Closed cprschmid closed 8 years ago
Hi,
You can find an example of a regression task in the Wiki All your questions are addressed inside :)
Let us know if you need more assistance. Hope it helps, Morgan
I didn't mean Logistic Regression as the model algorithm, but rather a regression task where the goal is to predict a value (e.g., housing prices, stock prices, etc.) rather than classifying the input image or sequence learning.
The example you pointed me to says "... Because we are performing binary classification, we could set this up either as a multi-class classification problem ..."

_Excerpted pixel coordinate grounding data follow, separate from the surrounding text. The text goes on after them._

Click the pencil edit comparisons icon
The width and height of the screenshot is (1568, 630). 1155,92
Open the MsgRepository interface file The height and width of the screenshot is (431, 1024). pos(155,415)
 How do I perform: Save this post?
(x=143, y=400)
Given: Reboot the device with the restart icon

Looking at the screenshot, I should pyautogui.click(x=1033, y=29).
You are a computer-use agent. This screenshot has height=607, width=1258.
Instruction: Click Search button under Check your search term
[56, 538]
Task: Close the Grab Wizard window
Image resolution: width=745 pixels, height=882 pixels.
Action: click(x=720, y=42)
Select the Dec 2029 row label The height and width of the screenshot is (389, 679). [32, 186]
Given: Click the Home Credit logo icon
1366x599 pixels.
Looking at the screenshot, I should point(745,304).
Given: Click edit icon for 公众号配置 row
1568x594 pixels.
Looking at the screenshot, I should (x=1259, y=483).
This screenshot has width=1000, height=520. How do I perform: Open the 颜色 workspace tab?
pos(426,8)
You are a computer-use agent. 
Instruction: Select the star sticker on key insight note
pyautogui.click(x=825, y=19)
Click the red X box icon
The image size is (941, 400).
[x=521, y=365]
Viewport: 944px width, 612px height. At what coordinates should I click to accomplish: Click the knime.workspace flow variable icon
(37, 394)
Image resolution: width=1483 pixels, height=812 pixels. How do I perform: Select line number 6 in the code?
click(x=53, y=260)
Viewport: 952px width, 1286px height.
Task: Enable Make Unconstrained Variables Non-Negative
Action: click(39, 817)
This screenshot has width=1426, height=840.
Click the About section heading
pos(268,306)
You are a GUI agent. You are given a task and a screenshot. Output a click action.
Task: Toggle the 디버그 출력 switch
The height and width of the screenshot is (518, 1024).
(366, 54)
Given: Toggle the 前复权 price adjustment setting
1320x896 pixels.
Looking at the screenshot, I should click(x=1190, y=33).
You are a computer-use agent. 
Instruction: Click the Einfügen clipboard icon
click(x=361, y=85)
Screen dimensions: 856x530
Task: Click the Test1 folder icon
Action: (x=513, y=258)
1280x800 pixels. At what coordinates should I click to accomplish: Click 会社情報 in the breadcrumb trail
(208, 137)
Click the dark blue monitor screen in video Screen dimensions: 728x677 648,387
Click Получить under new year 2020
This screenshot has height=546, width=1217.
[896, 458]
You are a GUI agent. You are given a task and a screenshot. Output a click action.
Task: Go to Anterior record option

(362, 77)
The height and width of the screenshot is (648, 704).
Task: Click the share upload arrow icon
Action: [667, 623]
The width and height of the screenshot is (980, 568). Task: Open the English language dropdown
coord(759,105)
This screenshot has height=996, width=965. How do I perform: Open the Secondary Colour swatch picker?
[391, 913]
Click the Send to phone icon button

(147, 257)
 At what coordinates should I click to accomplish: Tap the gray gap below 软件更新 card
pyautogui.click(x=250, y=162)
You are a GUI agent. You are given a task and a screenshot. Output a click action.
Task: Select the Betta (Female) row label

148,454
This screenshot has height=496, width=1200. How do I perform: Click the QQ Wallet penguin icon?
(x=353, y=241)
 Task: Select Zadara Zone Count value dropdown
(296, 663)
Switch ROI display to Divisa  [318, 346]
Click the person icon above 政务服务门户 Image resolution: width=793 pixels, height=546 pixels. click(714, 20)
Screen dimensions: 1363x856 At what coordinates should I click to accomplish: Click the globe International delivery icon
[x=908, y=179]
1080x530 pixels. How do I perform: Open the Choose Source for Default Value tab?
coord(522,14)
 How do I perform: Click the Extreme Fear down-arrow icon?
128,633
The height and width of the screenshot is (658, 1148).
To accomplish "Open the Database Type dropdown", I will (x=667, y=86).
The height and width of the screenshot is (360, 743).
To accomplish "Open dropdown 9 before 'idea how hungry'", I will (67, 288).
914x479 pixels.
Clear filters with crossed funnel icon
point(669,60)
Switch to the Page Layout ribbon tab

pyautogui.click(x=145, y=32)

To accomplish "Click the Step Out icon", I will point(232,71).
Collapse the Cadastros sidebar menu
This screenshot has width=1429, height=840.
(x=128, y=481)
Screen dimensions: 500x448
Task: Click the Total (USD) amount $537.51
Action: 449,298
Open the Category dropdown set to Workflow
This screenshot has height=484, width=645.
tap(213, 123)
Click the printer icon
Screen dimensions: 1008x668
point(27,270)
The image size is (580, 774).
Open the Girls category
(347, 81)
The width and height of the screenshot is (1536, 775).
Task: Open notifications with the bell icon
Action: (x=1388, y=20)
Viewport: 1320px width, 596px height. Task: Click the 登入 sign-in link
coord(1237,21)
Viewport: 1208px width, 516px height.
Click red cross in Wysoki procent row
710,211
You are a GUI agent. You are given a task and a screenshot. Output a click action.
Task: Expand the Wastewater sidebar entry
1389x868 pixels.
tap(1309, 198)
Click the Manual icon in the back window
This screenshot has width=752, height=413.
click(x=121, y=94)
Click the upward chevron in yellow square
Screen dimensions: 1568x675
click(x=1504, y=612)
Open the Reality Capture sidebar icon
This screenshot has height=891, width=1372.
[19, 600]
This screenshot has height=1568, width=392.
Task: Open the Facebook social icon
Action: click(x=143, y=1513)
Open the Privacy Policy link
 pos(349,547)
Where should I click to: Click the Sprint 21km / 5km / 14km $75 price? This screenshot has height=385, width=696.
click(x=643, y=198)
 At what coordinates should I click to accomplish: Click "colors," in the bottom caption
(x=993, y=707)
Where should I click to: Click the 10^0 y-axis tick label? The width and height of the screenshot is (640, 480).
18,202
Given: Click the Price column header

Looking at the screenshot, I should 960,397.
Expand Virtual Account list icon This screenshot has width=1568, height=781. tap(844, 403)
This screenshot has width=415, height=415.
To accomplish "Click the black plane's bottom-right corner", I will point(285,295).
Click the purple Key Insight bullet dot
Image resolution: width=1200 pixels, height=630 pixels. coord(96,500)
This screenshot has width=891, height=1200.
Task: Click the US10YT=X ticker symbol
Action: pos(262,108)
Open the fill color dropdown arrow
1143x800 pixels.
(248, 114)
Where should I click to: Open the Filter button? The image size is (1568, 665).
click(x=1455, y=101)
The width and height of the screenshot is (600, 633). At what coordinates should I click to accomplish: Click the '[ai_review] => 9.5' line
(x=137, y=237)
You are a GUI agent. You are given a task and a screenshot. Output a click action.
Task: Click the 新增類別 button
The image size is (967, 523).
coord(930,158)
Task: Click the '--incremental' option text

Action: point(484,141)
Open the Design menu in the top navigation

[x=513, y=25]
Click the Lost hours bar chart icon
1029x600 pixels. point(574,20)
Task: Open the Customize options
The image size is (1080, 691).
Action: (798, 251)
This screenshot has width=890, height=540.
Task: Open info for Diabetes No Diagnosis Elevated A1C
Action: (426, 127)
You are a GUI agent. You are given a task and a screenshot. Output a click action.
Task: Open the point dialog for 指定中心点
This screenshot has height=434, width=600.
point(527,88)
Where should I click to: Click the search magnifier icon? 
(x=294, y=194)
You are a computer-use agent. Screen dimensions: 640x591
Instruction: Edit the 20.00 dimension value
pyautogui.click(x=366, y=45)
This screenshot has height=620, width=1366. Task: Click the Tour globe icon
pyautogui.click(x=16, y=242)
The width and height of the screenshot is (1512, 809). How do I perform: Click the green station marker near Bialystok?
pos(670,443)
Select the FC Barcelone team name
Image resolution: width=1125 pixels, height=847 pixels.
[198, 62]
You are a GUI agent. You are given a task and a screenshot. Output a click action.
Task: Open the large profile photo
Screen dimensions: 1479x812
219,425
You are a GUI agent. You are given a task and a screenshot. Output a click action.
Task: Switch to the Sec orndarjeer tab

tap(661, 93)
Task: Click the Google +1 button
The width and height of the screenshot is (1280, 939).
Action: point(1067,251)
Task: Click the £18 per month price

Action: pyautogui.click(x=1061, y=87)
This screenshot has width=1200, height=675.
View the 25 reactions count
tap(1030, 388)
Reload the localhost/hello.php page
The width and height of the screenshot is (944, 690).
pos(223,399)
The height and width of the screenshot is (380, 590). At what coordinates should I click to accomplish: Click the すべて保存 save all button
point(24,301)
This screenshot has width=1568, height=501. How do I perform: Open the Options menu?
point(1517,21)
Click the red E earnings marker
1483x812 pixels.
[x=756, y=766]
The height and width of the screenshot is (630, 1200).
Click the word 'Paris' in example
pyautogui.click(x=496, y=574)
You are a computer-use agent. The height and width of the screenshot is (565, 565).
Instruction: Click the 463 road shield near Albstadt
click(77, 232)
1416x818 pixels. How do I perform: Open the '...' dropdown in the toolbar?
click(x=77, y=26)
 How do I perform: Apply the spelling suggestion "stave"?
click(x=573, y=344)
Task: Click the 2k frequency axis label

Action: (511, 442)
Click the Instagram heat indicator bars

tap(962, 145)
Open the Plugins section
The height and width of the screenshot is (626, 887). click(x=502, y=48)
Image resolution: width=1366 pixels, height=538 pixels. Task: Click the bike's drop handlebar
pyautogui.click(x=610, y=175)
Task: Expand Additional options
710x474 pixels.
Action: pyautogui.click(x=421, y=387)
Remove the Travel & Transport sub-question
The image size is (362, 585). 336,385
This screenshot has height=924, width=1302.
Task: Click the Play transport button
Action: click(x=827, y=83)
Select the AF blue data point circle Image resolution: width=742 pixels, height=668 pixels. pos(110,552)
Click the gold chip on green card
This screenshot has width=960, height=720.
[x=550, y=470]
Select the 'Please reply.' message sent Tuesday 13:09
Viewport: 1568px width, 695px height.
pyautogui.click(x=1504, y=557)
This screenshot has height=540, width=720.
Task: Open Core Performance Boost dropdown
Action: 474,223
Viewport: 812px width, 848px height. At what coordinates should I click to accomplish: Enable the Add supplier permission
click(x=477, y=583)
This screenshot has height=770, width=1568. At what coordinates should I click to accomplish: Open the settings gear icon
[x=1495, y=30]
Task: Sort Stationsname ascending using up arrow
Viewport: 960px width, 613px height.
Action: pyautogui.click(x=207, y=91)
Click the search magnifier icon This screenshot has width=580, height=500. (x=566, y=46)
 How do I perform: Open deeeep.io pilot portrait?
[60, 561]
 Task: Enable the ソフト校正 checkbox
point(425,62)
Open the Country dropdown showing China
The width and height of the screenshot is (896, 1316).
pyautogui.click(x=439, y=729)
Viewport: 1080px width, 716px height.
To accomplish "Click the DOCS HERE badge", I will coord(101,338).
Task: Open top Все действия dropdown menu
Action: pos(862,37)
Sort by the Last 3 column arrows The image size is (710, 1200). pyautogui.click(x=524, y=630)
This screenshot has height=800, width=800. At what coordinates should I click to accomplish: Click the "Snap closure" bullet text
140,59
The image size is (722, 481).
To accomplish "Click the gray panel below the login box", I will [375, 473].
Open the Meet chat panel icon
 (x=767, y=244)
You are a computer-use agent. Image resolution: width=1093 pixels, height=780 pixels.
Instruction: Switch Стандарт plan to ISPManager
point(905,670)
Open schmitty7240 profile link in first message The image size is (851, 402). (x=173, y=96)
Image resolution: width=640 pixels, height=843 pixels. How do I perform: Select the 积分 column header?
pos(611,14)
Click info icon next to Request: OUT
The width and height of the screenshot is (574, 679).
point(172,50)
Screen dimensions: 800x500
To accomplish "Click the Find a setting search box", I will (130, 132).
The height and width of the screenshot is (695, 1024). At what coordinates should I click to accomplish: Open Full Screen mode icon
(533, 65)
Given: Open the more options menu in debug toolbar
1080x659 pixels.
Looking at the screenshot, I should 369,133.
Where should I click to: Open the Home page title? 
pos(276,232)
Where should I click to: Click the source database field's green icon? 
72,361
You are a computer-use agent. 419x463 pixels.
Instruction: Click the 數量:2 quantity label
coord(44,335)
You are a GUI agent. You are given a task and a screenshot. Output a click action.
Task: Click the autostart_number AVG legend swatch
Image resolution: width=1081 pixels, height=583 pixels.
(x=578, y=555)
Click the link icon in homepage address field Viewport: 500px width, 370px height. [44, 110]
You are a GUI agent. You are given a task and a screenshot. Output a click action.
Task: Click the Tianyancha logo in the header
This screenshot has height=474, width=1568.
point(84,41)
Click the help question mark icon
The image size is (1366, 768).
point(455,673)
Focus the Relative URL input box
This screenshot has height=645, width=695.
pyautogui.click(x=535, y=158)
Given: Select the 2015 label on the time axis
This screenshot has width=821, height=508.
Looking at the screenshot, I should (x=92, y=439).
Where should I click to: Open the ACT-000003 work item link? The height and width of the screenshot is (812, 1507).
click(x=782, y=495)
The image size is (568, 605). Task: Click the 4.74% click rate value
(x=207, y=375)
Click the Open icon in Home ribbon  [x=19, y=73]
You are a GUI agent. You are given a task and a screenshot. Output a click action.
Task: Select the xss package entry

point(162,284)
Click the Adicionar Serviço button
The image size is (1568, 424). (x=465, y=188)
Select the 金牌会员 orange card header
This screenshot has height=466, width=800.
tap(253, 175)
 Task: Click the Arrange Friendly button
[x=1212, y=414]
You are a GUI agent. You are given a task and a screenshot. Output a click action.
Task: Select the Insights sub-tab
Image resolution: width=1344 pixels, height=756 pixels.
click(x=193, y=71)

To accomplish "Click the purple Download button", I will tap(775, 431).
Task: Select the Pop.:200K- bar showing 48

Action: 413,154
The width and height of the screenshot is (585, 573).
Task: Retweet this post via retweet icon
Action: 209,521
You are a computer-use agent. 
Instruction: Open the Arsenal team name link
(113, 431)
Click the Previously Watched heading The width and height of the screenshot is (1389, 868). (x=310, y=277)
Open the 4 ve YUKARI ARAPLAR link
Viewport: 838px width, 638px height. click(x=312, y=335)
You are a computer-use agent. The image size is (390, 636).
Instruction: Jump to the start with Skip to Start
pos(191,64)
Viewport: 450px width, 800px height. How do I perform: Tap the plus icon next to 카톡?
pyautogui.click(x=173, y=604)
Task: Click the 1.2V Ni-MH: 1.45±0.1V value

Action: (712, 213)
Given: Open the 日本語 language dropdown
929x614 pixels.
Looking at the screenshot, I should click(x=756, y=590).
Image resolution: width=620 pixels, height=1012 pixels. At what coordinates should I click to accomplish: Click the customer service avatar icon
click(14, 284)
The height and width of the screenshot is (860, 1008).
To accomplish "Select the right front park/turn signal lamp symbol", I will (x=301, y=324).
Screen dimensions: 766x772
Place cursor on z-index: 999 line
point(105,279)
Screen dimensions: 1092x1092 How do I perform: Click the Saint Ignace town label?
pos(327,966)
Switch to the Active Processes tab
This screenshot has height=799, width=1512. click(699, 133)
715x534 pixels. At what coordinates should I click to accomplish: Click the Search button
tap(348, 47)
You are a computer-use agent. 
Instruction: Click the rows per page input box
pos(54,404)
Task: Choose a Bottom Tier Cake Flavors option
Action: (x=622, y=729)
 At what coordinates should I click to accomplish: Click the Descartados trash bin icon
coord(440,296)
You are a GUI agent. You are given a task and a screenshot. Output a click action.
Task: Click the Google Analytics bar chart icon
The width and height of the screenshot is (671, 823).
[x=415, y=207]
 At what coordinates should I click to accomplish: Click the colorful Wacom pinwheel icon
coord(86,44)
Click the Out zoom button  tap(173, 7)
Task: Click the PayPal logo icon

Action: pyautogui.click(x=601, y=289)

You just need to change the output layer to a linear one:
p = w * features + b
Change the objective function in order to minimize SquareError
criterionNodes = (err)
and remove the unecessary line :
lr = Logistic (labels, p)
It'll output real values, and you'll train your network to minimize the error between the network output and the real one :)
Morgan
I am trying to get a simple example working. Simple because the training and the test data are exactly the same. Furthermore, the relationship between the inputs and the labels is strictly linear so it should be learned correctly:
|F 1.0 1 |L 10
|F 2.0 1 |L 20
|F 3.0 1 |L 30
|F 4.0 1 |L 40
I am using the following network definition (it is doing mean and variance normalization, but somewhere I read that CNTK will do that automatically?):
# macros to include
load = ndlDLTMacros
# the actual NDL that defines the network
run = DNN
ndlDLTMacros = [
featDim = 2
labelDim = 1
features = Input(featDim)
labels = Input(labelDim)
# input precompute
featMean = Mean(features)
featInvStd = InvStdDev(features)
featInput = PerDimMeanVarNormalization(features, featMean, featInvStd)
]
DNN = [
# Variables
hiddenDim = 3
# Layer Operations
# DNNSigmoidLayer and DNNLayer are defined in Macros.ndl
h1 = DNNSigmoidLayer(featDim, hiddenDim, featInput, 1)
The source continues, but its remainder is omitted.